Почему-то я была уверена, что она не заперта; так и оказалось. Темнота и прохлада просторного коридора дохнули на меня зловещим предчувствием. До сих пор таких слов, как «предчувствие» и «зловещее», не было в моем лексиконе – теперь они появились. И все время, пока я шла по квартире, пугаясь звука собственных шагов, железная рука этого предвидения не отпускала мое сердце. Я уже откуда-то знала, что идти надо прямо в кухню.
…Они сидели друг напротив друга, повернув головы к входной двери – Люська и ее муж Боря. Я сразу его узнала. Хотя и не видела несколько лет, может быть, даже больше – чуть ли не с самого Леркиного рождения, потому что именно с рождением дочери оба они на долгое время отдалились от нашей когда-то дружной студенческой компании.
Борис потолстел, обрюзг, его шарообразное брюшко грозило вот-вот перевалиться за брючный ремень, для которого ему и без того наверняка пришлось прокалывать новую дырочку у самого края. Но все-таки узнать его было можно – несмотря ни на что, даже несмотря на вот эти вытаращенные в последней, предсмертной муке глаза – потому что он был мертв, совершенно мертв. И не надо было даже долго думать, отчего наступила смерть, ибо впереди и слева на его белой трикотажной майке расплывалось еще свежее алое пятно.

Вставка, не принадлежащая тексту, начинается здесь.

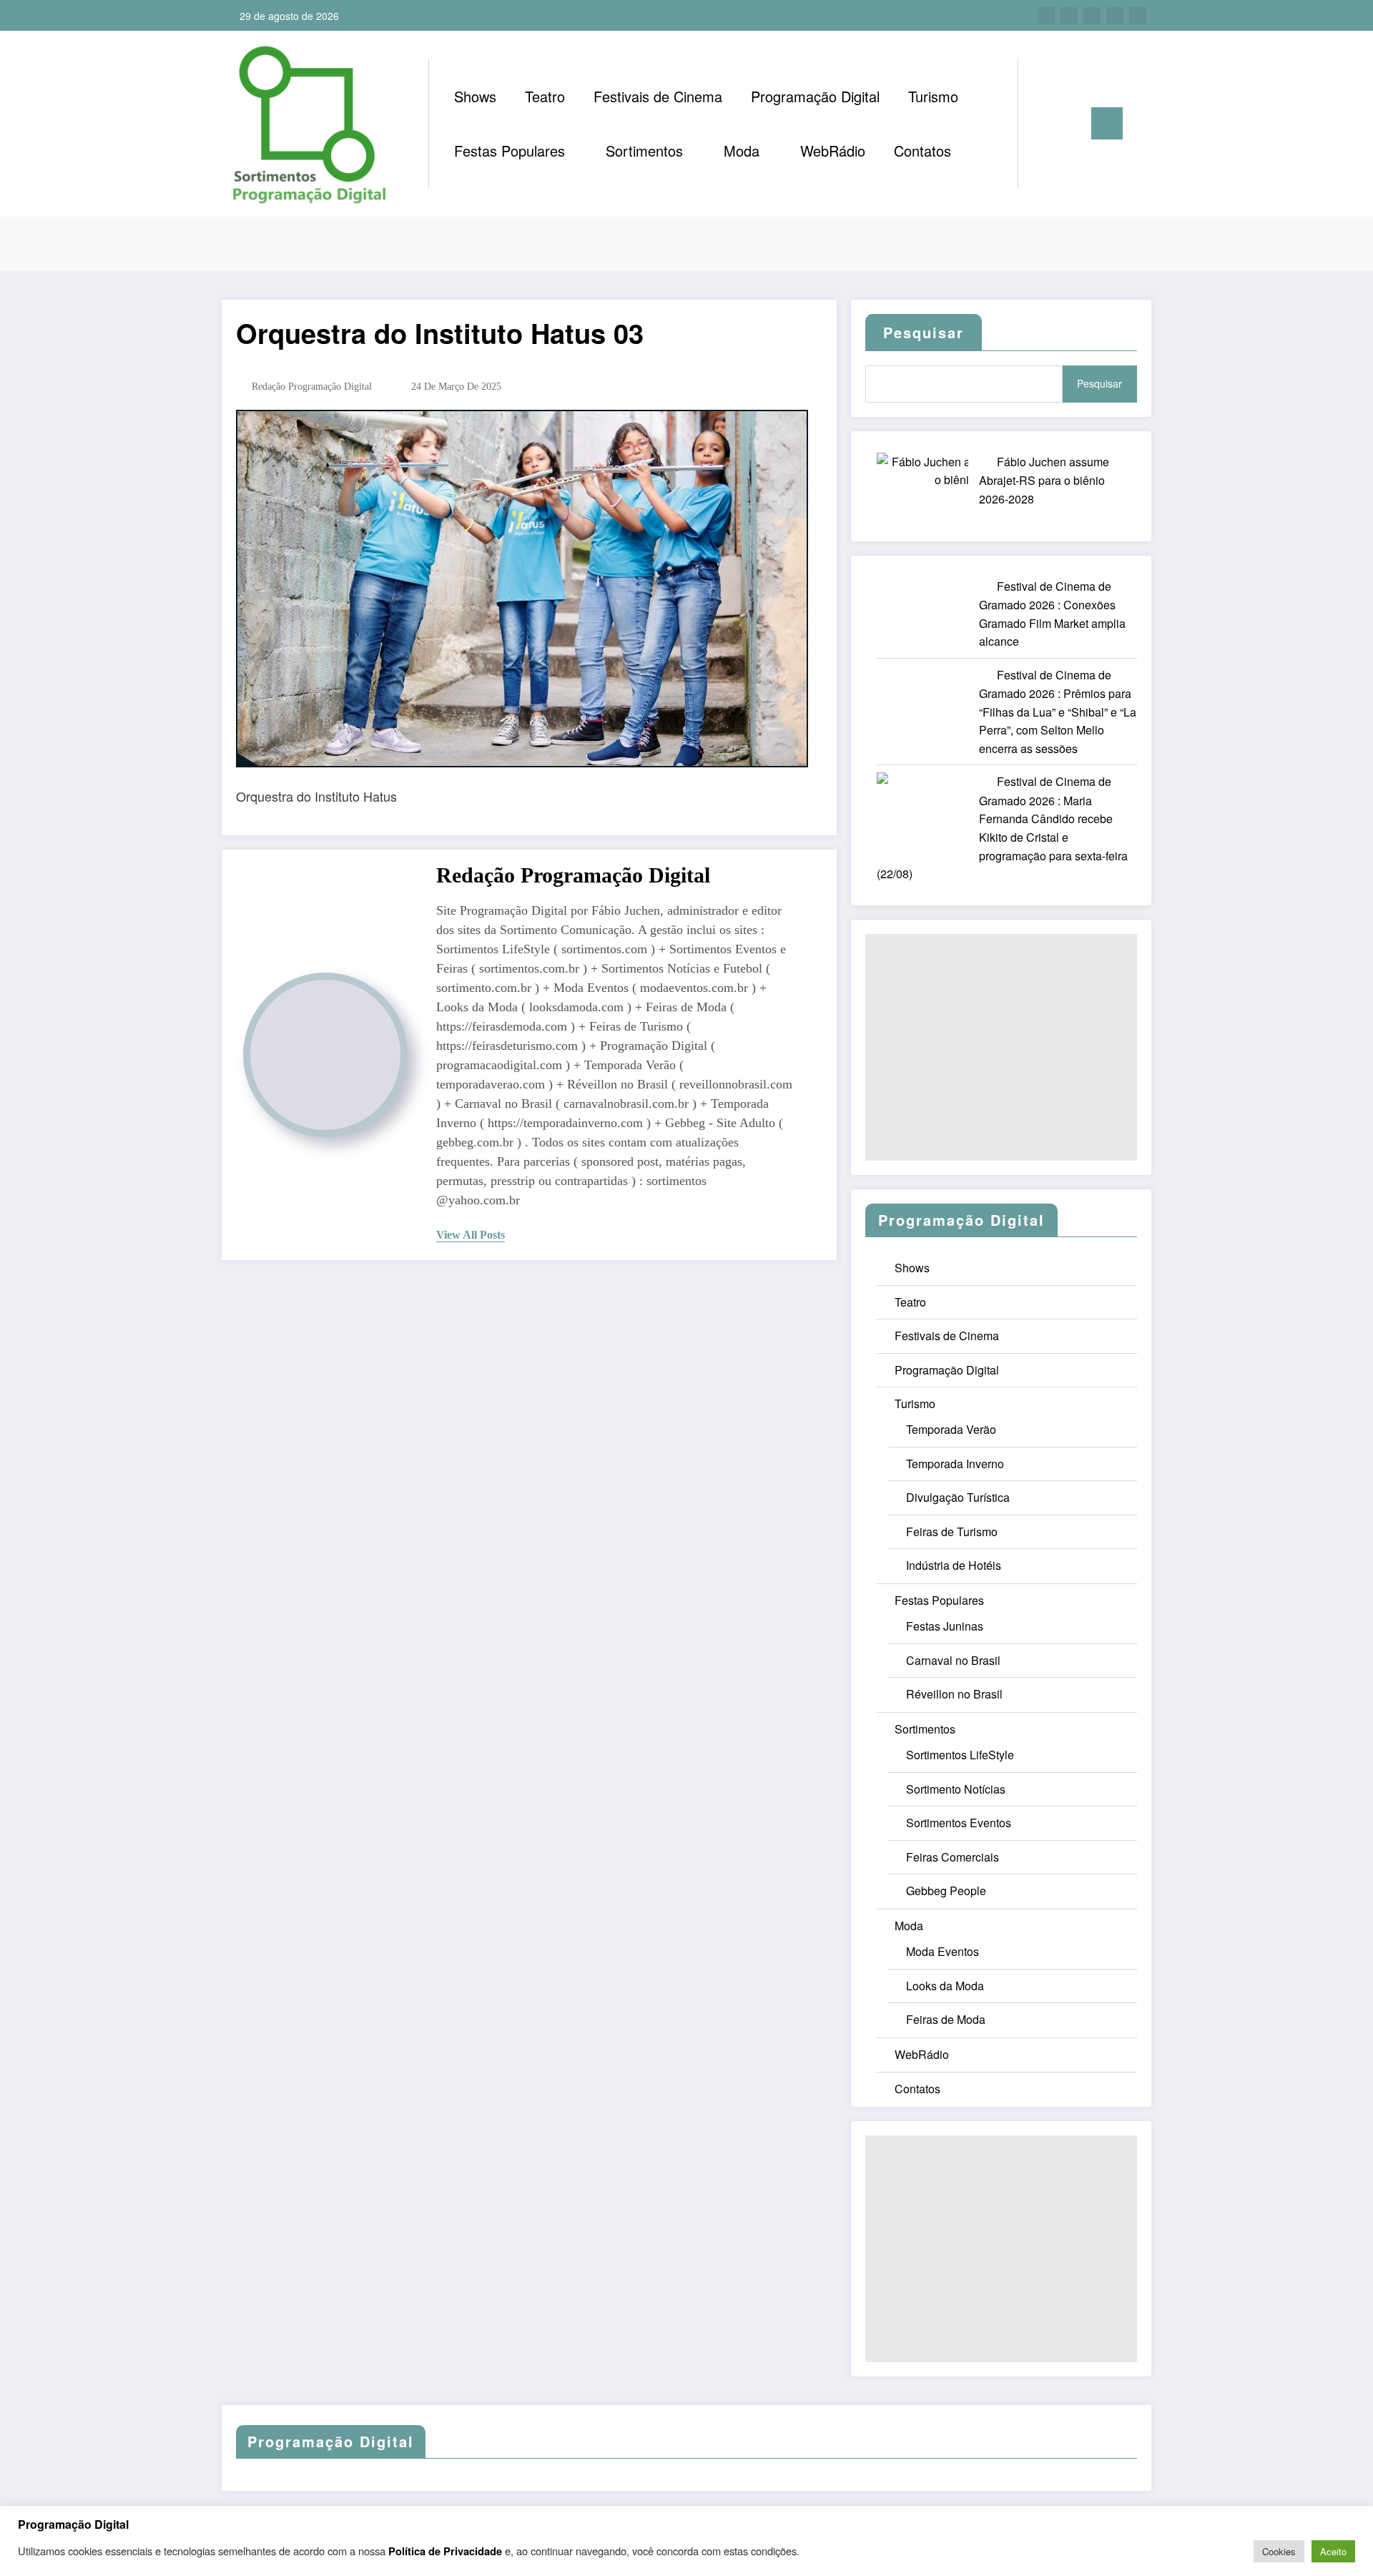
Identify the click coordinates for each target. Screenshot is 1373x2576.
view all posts (470, 1235)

Крови было немного, гораздо меньше, чем показывают в детективных фильмах, когда кто-то из героев погибает от пулевого ранения. Но она уже не текла, а только медленно расплывалась, пропитывая саму майку и слегка обугленные края входного отверстия на ней, оставленного пулей. Выстрел пришелся ему точно в сердце – я читала где-то, что первым признаком этого служит именно малое количество крови, выступившей из раны. И еще это значило, что Борис умер мгновенно. Не сейчас, но много времени спустя, когда я вспомнила о том, что Люськин муж так мало мучился перед смертью, эта мысль меня почему-то утешает.
И она, Люська, тоже умерла от пули. Но, наверное, не так быстро: черты лица моей мертвой подруги еще хранили выражение безумного удивления, помноженного на предсмертный ужас. Глаза, в которых не было жизни, остались широко открытыми; румяный рот тоже приоткрылся в жуткой улыбке, больше походившей на оскал. На ней был надет махровый банный халат, и с левой стороны, у самого сердца, я заметила такое же входное пулевое отверстие и кровь – на этот раз ее было так много, что толстый халат на груди пропитался ею совершенно.
Оба они сидели за накрытым чайным столом – две чашки стояли перед ними, и чай в них был еще горячим, легкий парок вился над темной жидкостью. На большой тарелке лежал нарезанный кекс с изюмом, и его тоже разрезали совсем недавно: края среза даже не успели подсохнуть и осыпаться. На столе стояло еще что-то – варенье, сахар в сахарнице из синего дутого стекла, – но все это я уже разглядывала машинально, не запоминая.